◆ **Assigned task**: Copy exactly, and only, the lines from the line containing "Task: Expand the Hi-P Hz frequency dropdown" through the last line of the records below, both included, and leave out any pictures.

◆ **Exercise materials**:
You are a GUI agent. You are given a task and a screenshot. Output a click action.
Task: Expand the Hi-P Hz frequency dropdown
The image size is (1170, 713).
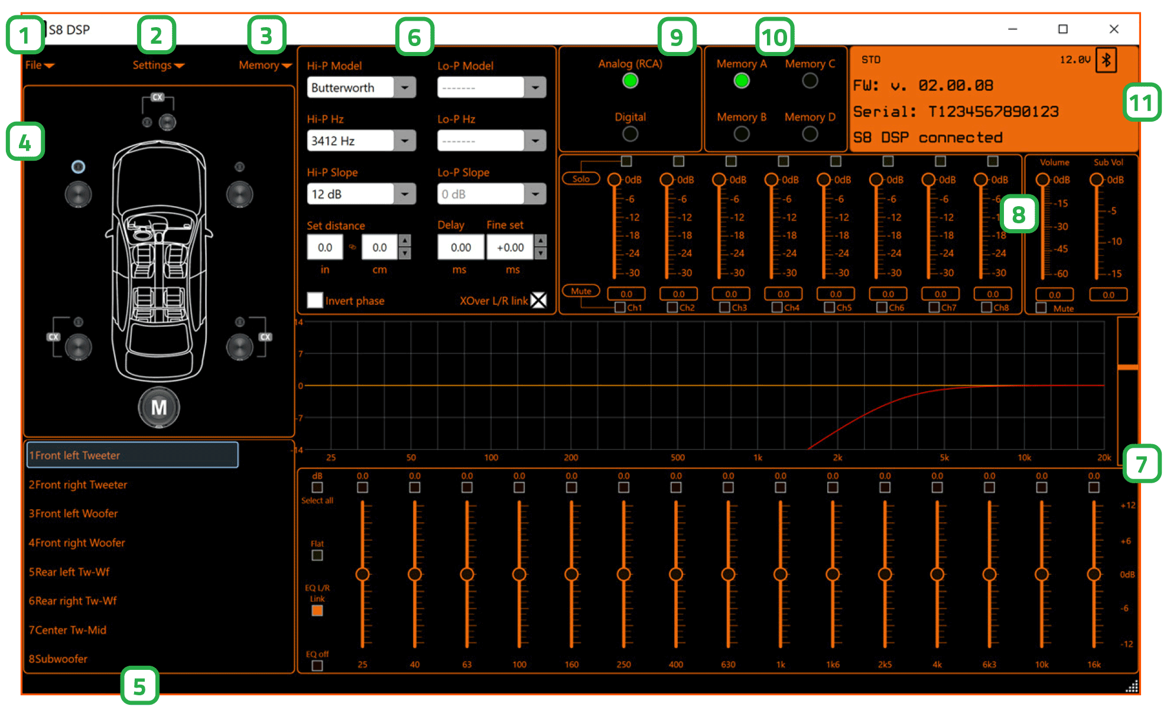click(405, 141)
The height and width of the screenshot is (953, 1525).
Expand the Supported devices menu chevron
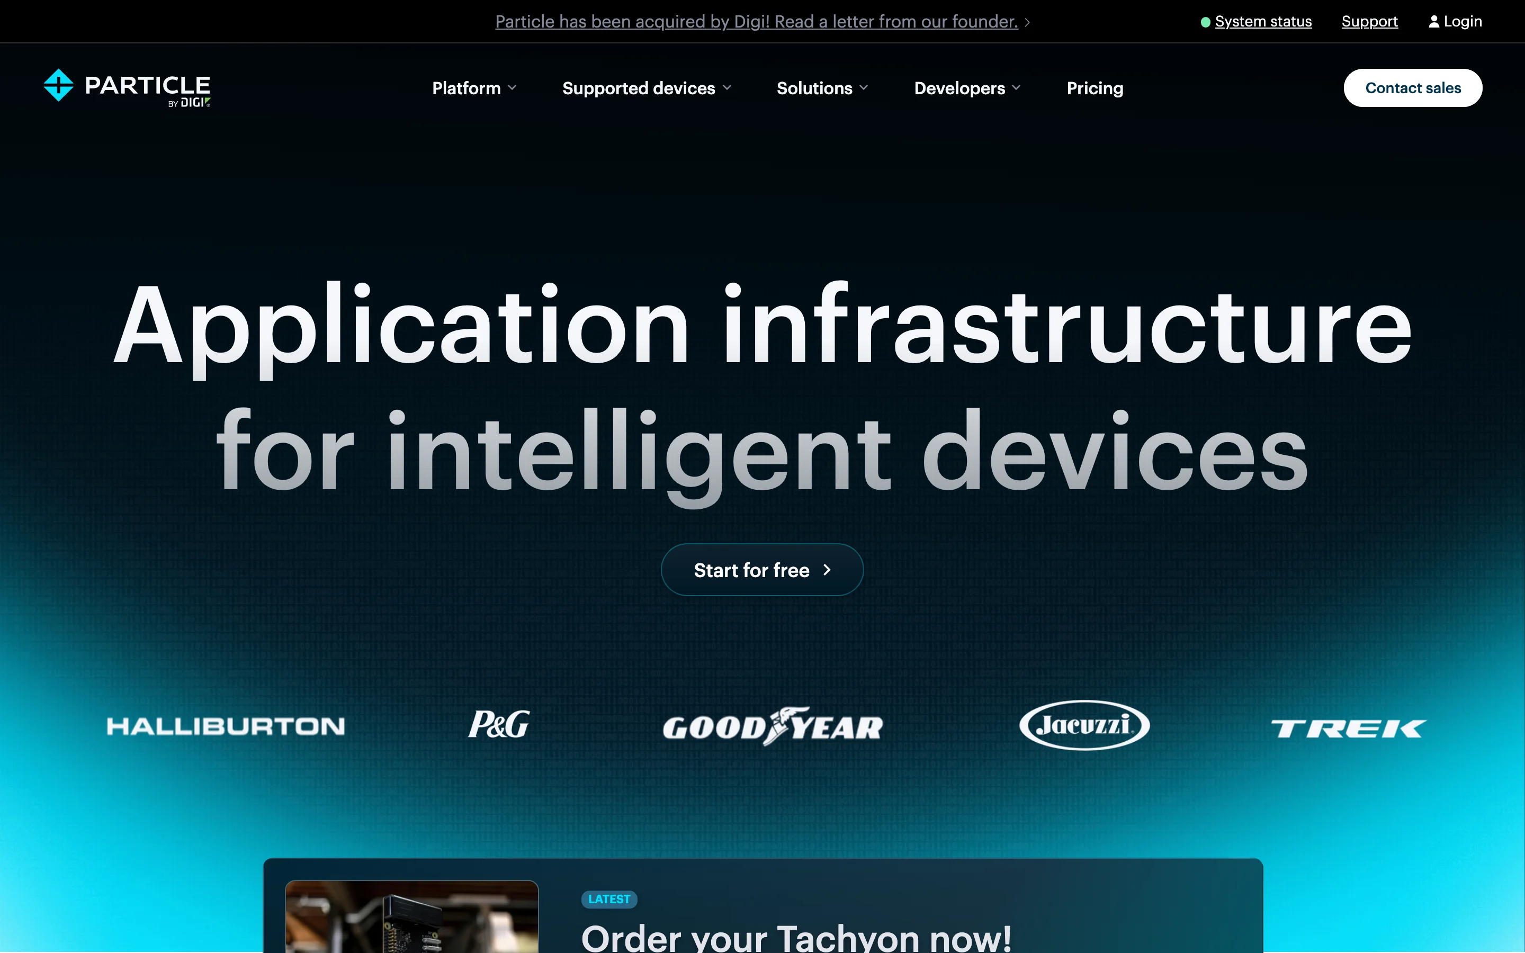coord(727,88)
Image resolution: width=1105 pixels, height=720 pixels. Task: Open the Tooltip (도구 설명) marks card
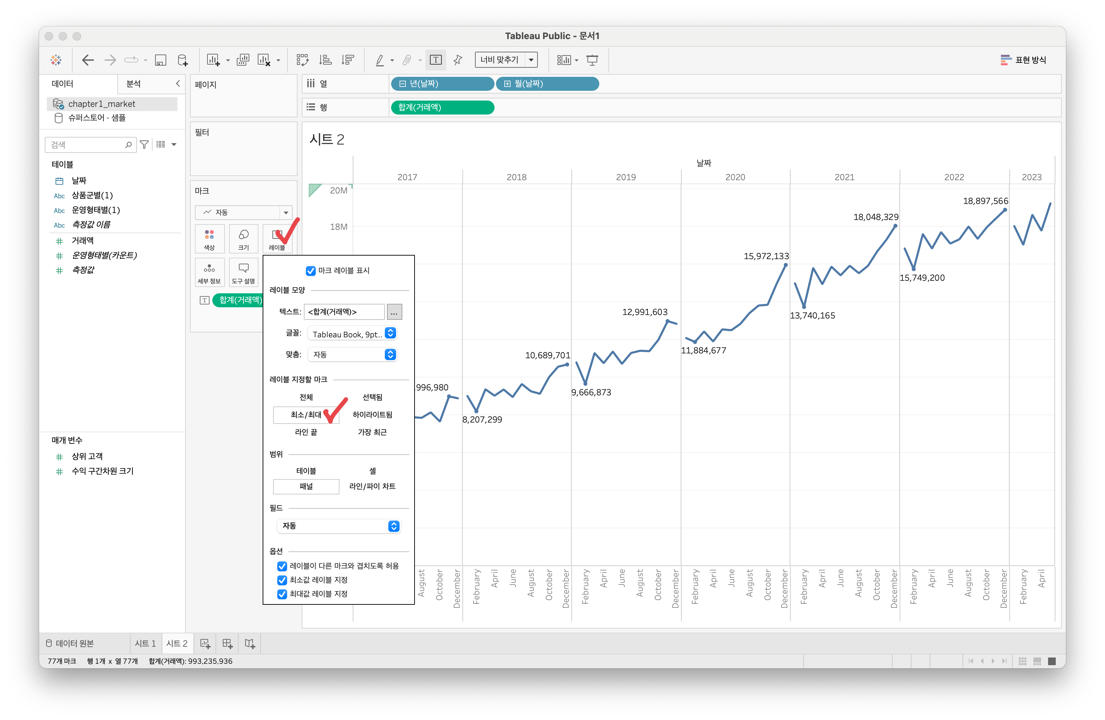pyautogui.click(x=243, y=272)
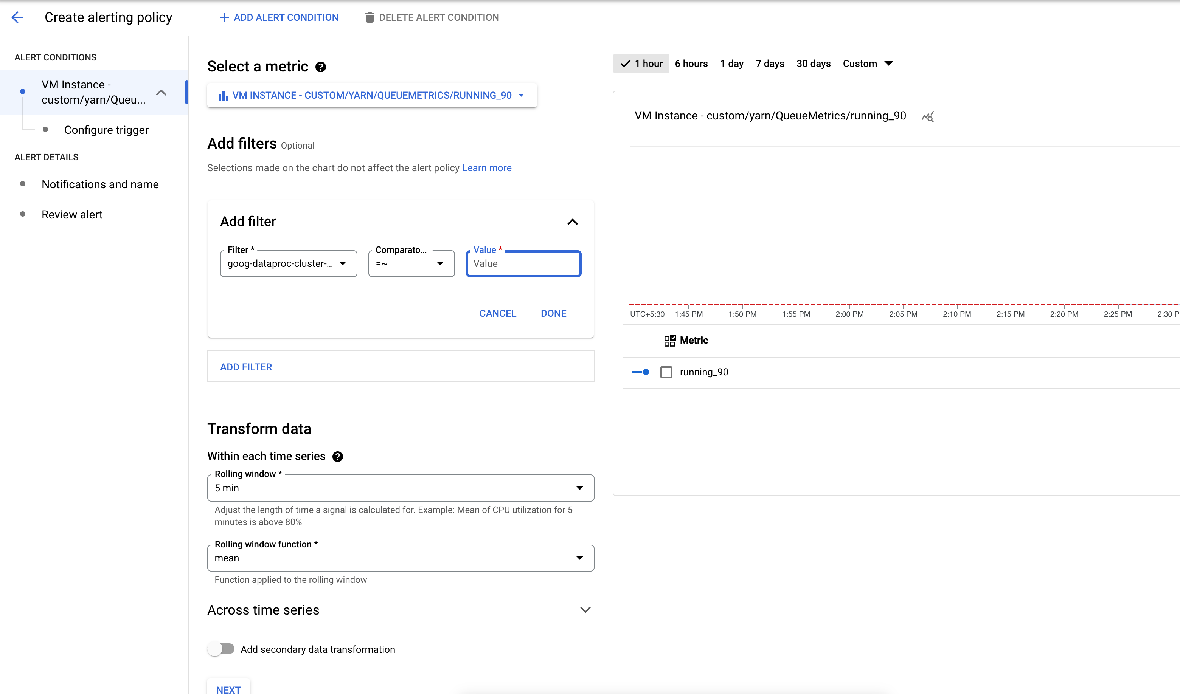This screenshot has width=1180, height=694.
Task: Click the Select a metric help icon
Action: (x=320, y=67)
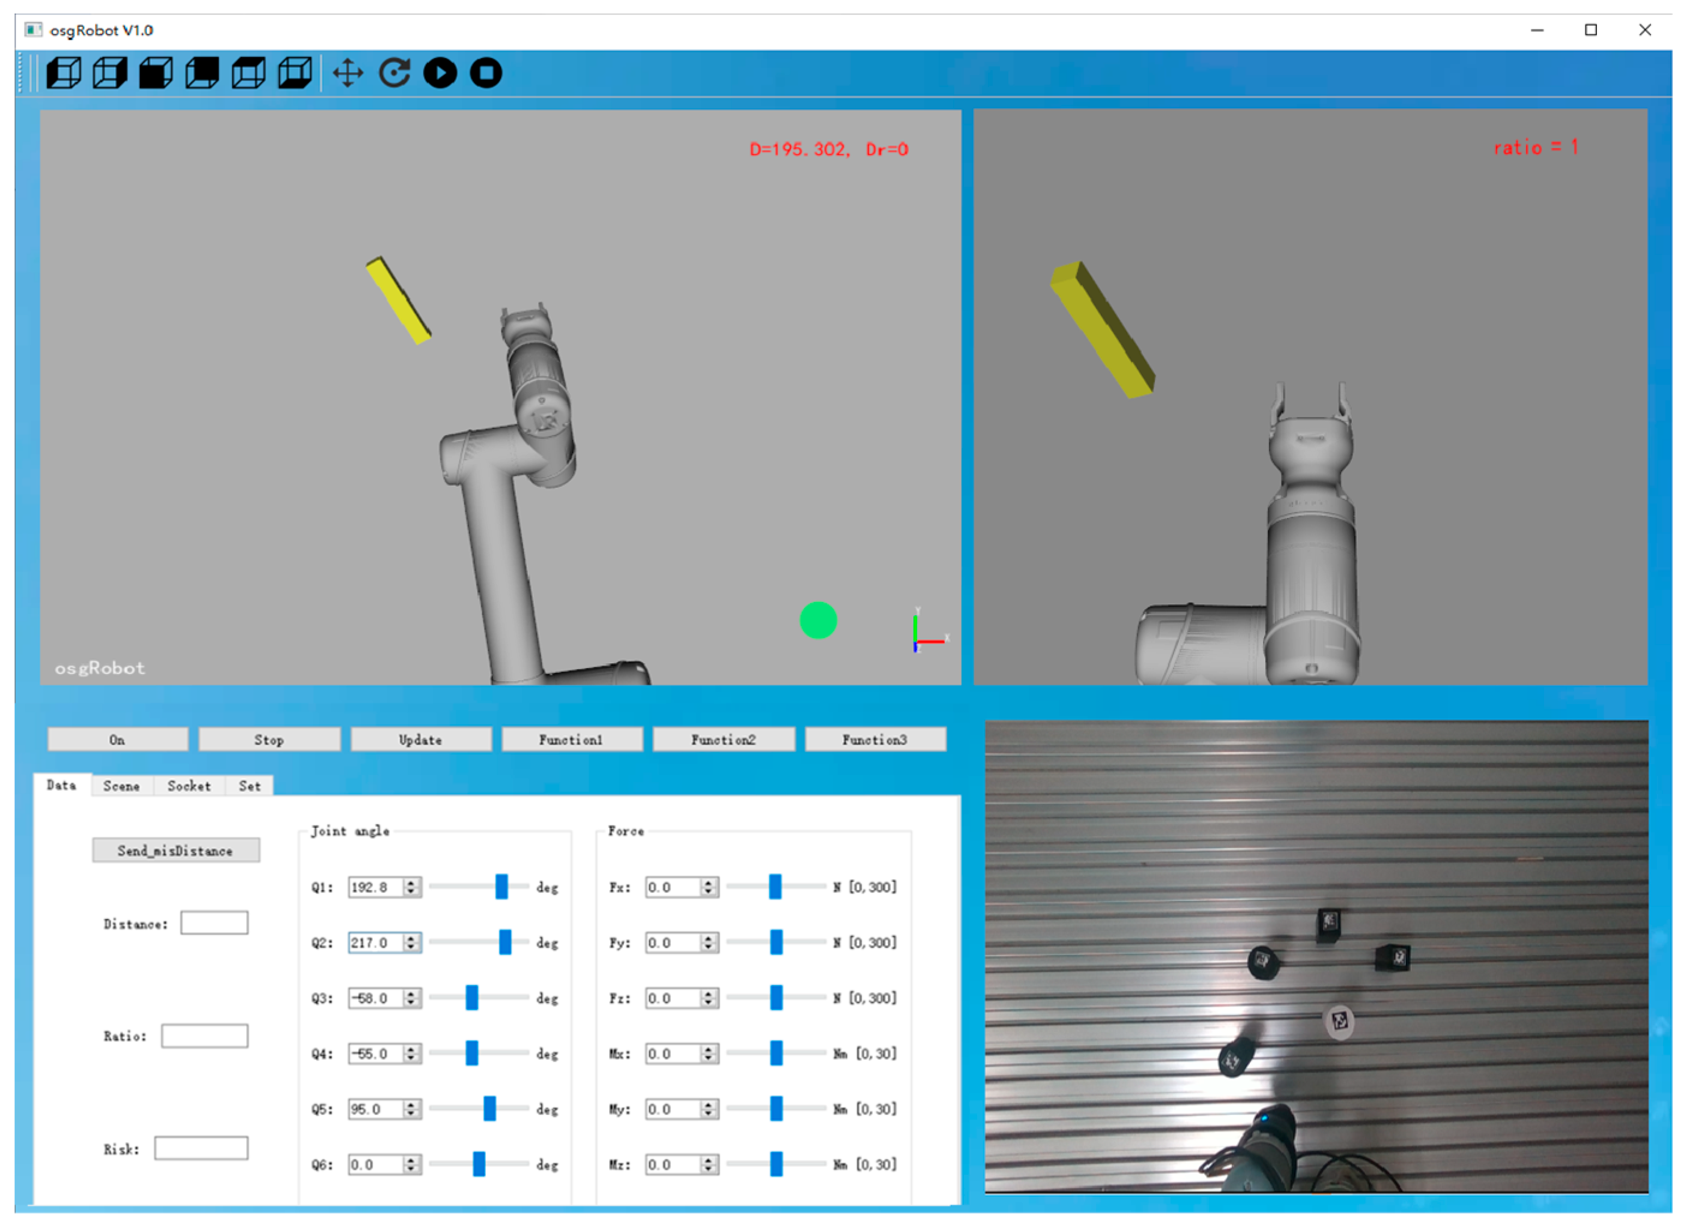Select the right-face cube view icon
Screen dimensions: 1681x1225
tap(110, 73)
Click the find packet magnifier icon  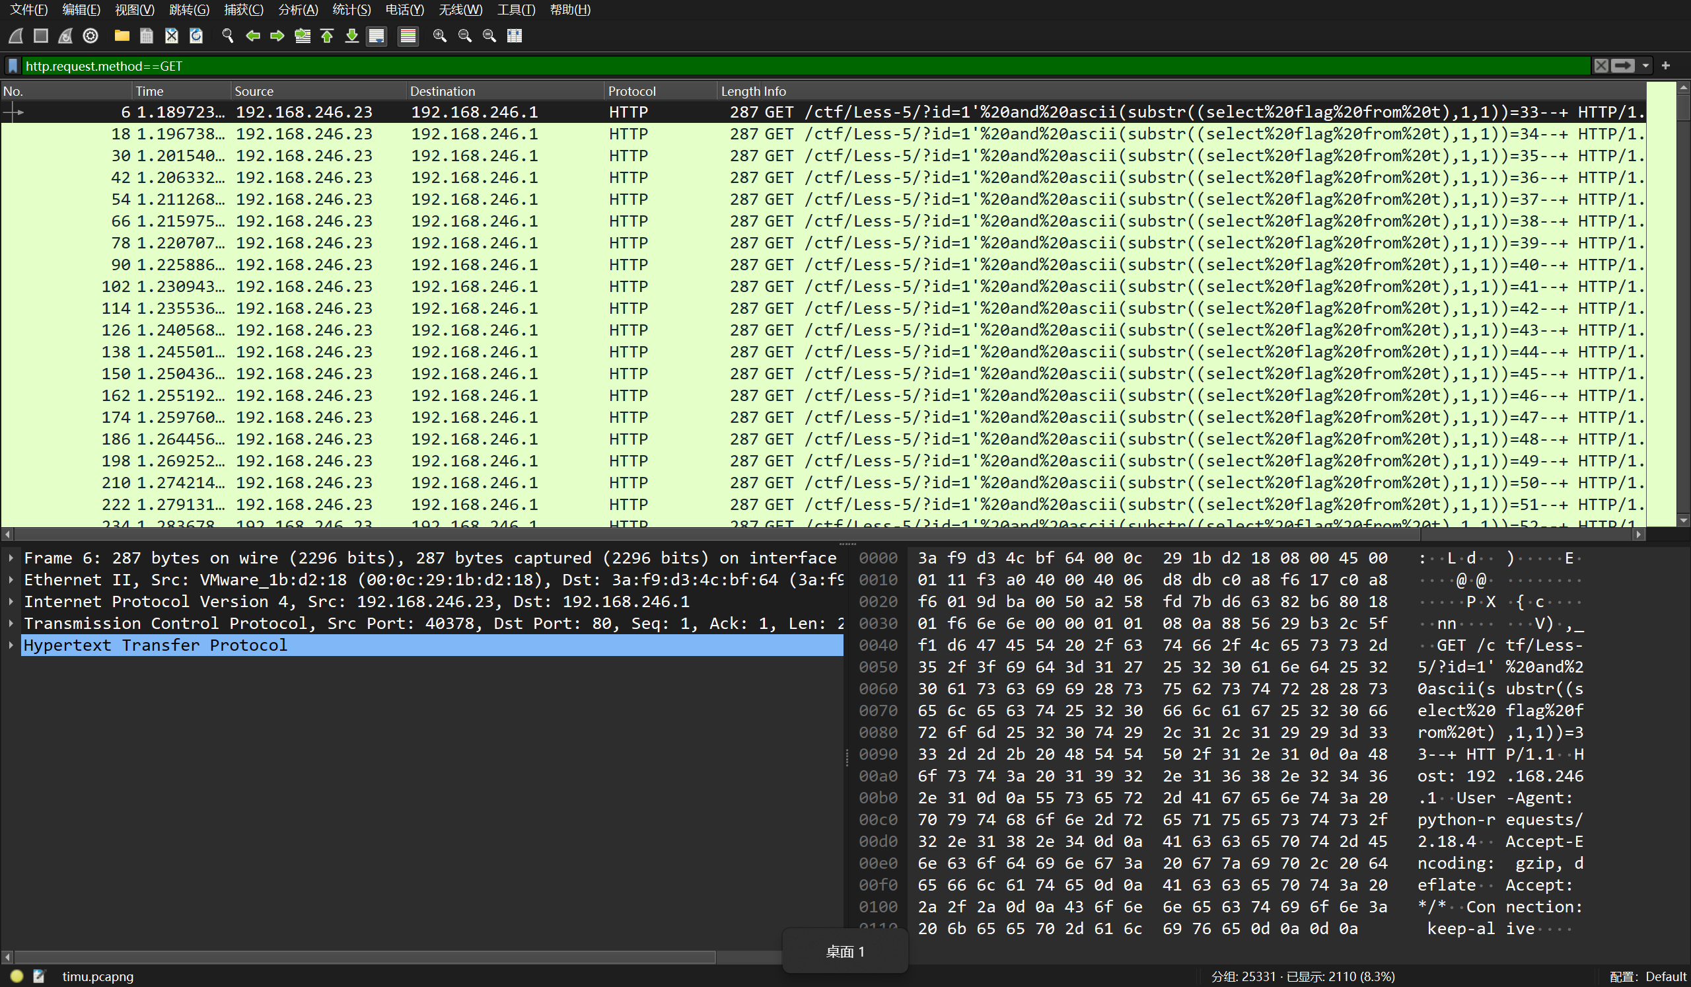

◆ **Solved problem**:
Task: Expand the Hi-P Hz frequency dropdown
The image size is (1170, 713).
click(405, 141)
The height and width of the screenshot is (953, 1525).
Expand the Supported devices menu chevron
coord(727,88)
Image resolution: width=1105 pixels, height=720 pixels. Task: Open the Tooltip (도구 설명) marks card
pyautogui.click(x=243, y=272)
This screenshot has width=1180, height=694.
Task: Click the Select a metric help icon
Action: (x=320, y=67)
Select the right-face cube view icon
Screen dimensions: 1681x1225
tap(110, 73)
Click the find packet magnifier icon  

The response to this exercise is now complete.